Dad began to let it go, saying he was sure if Mum approved, he'd approve, and then I said she approved, but now I had to go and help her with the dinner.

“Can I have a word with her?” he said.

“No,” I told him. “It's burning.”

“Well, let Mrs. Hardwick know you're all right,” he said. “She'll be worrying.”

Bloody Mrs. Hardwick. If our life was in a book, there'd be some cozy aunt you never heard of to bustle in and cluck about and gather us up somewhere else when everything went wrong. But things didn't work out like that. There wasn't anyone else, except maybe some dead aunts and distant cousins and near strangers. It hadn't bothered me that family was just us and not something that spread outward like a tube map, like other people's. But I guess when there's only a few of you and the cracks start showing, you lose more than if there were thirty-five other faces you could turn to.

Mrs. Hardwick was the closest thing we had to extended family and she was basically a nosy, bored old woman who smelled of talcum powder and lived next door. None of us kids really liked her. She used to keep
an eye on me and Jack for Mum years ago. She had a lot of stuff with the queen on it—cups and tea towels and plates that went on the wall. She was way too strict about what you could and couldn't touch. We always got brain-dead and grouchy at her house, and we'd end up bickering about nothing so she probably didn't like us that much, either.

By the time Stroma was born, Mrs. H had given up babysitting and taken to twitching her curtains and tutting in a meaningful way.

She couldn't get her head around Mum. She thought Mum was just being rude when she didn't answer the door or didn't want a sponge cake or a nice cup of tea and a chat. After all, Mr. Hardwick had died more than ten years ago and Mrs. Hardwick had gone out the next day with her makeup intact and her hair neatly set and her shopping list for one, and she didn't tire of telling you, either. She had no sympathy for someone who wore their pajamas all day and left the curtains drawn and could be heard crying through the walls. I don't know, maybe she thought it showed a lack of effort.

I didn't bother to tell her we were safe and sound. She'd have seen us coming home, anyway. She didn't miss a thing.

 

That night I didn't think about Jack, for once. I thought about Harper.

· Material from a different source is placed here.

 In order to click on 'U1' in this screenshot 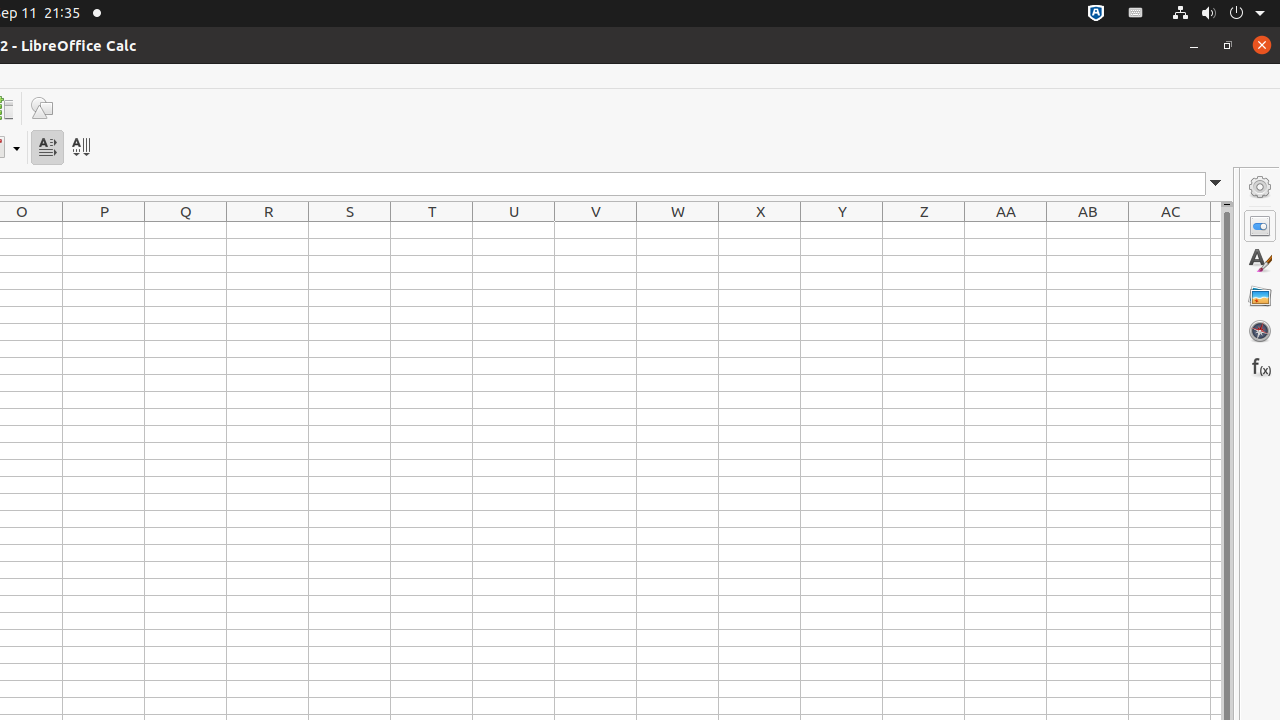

I thought about the way we'd smiled at each other for ages that morning without saying anything. I thought about how comfortable that was, because with some people it would be weird. With some people I'd have been yelling in my own head about how awkward it felt, but with Harper it was just saying hello without talking. I thought about how straight and white and American his teeth were; how good they were at that, whatever else you think.

I thought about the way he was too shy to shake hands the first time I met him, the way he hid his hands in his pockets and looked away.

I thought about his hands and how big he was, how tall, and how full of joy, like a kid in a grown-up's body, like the opposite of me.

I thought about how much energy he had for everything, and how fascinated he was by stuff I'd always just passed straight by.

I thought about where he'd come from and the things he'd seen and the places he'd go next. And I thought about how nice he was to Stroma, how he noticed her and talked to her and made her smile.

It was a better way than usual to fall asleep.

When I woke up the next morning, the clock said 9:24. Normally Stroma was in my room by eight, even on Sundays, but not today. Maybe yesterday had tired her out so much she'd actually overslept for once. I lay there for a bit just enjoying the fact that I wasn't needed, and then because I wasn't used to it I got up to find her.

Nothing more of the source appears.